Cell Engineering Chair Mark Smales Co-Chair Peter Tessier
The production of complex biopharmaceutical proteins primarily uses mammalian cell expression systems due to the ability of these systems to produce and secrete correctly folded, functionally active recombinant proteins. Advances in synthetic biology tools for cell engineering have expedited cell line development for the production of high-quality biologics. This session will focus on new or novel methods and emerging technologies to modify or select cells to develop and establish recombinant cell lines. Topics of interest may include vector design and clone/host selection, codon optimization, synthetic biology approaches, genome engineering and editing tools, recombination mediated integration, cell redesign, non-coding RNAs, inducible systems, and cell line stability.
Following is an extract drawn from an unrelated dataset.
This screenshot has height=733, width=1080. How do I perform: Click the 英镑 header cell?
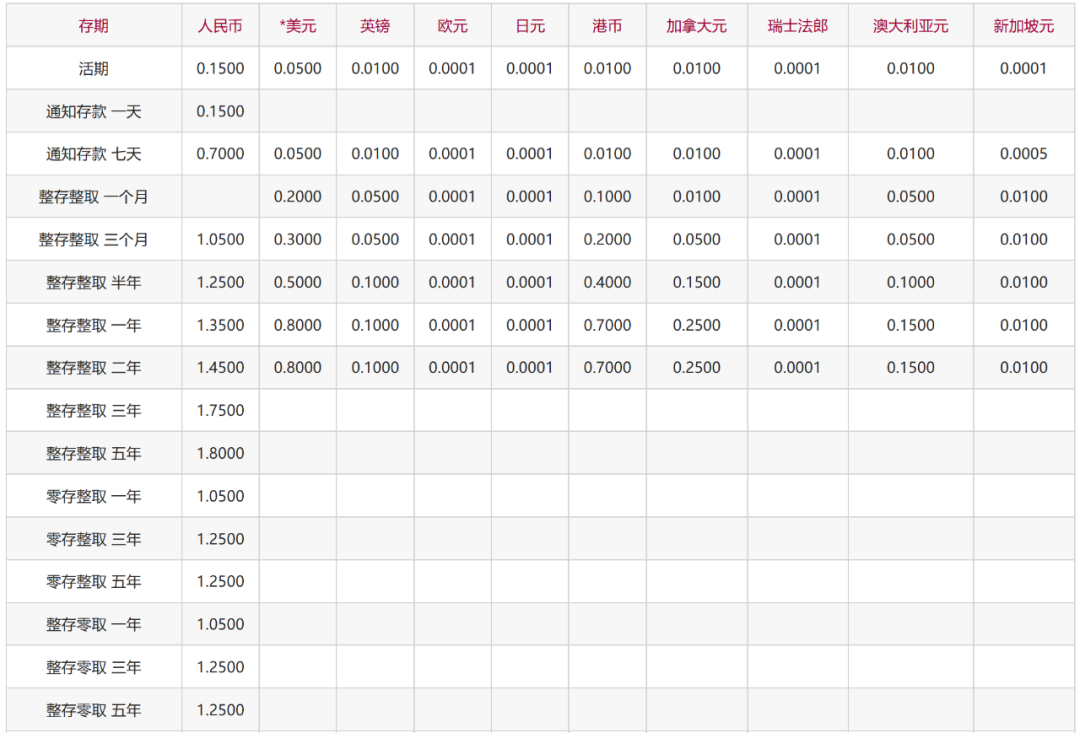click(375, 26)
Expression of Alternative Biotherapeutic Modalities Chair Mark Smales Co-Chair Mike Butler
Whilst the manufacture of standard IgG monospecific antibodies has become routine in many cases, the last decade has seen the development of molecules and potential therapies with increased complexities that bring new challenges to their manufacture. This session will cover the process development and optimization for such proteins and therapies that are challenging to express. Potential modalities may include bispecific antibodies, other multi-valent antibodies, fusion proteins, blood coagulation factors, CAR-Ts, peptides, protein based vaccines, ADCs, glycoconjuagtes, exosomes, gene therapies, RNA manufacturing and other ‘non-standard’ IgG molecules. Difficult-to-express research proteins for small molecule drug development are also within the scope of this session e.g. the generation of purified transmembrane proteins like GPCRs and ion-channels for biophysical methods and structure determination.
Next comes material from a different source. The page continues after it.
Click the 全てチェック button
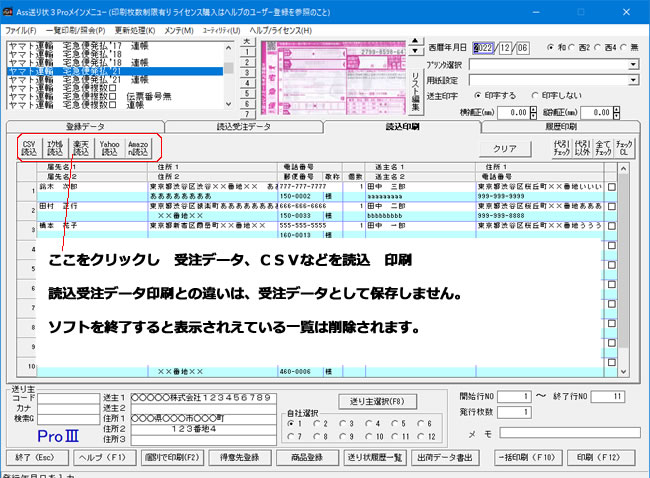pyautogui.click(x=603, y=148)
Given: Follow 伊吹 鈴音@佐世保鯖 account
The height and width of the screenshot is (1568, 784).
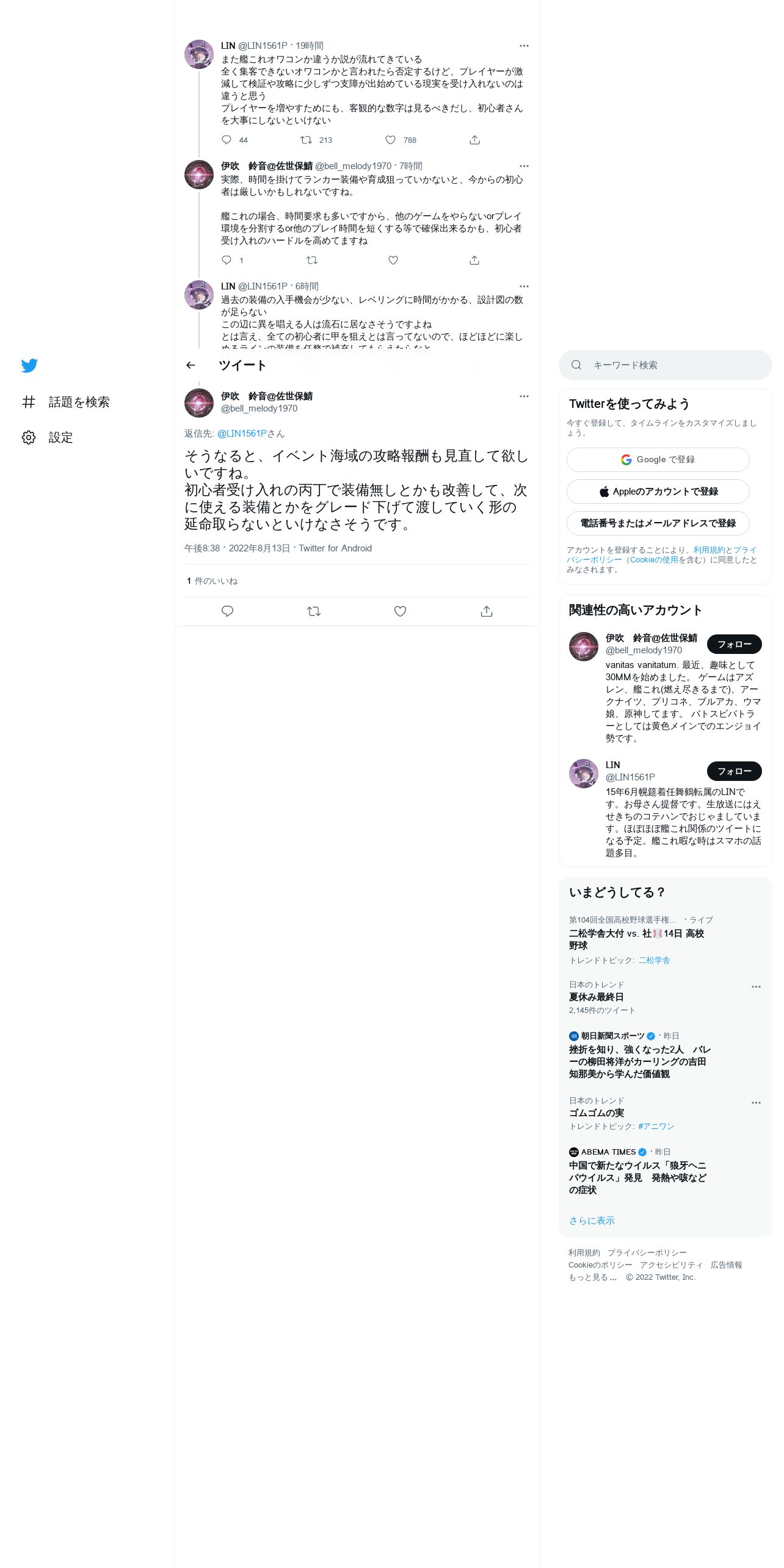Looking at the screenshot, I should [x=734, y=644].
Big Data in Cell line and Process Design and Protein Production Chair Nathan Lewis Co-Chair Claes Gustafsson
In vivo, animal cells have the capacity to produce and secrete proteins at an order of magnitude higher than seen in leading clones in industrial bioprocesses. Furthermore, each protein has its set of post-translational modifications that can be relevant to its function. Novel technologies have emerged that are elucidating the mechanisms underlying protein secretion and identifying approaches to increase cell productivity, boost protein yields in bioprocessing, and control product quality. These include high throughput screens, omics data, systems biology models and machine learning. Speakers in this session will present work on technologies enabling the development of novel strategies for enhancing and controlling protein production through the generation and analysis of biological big data.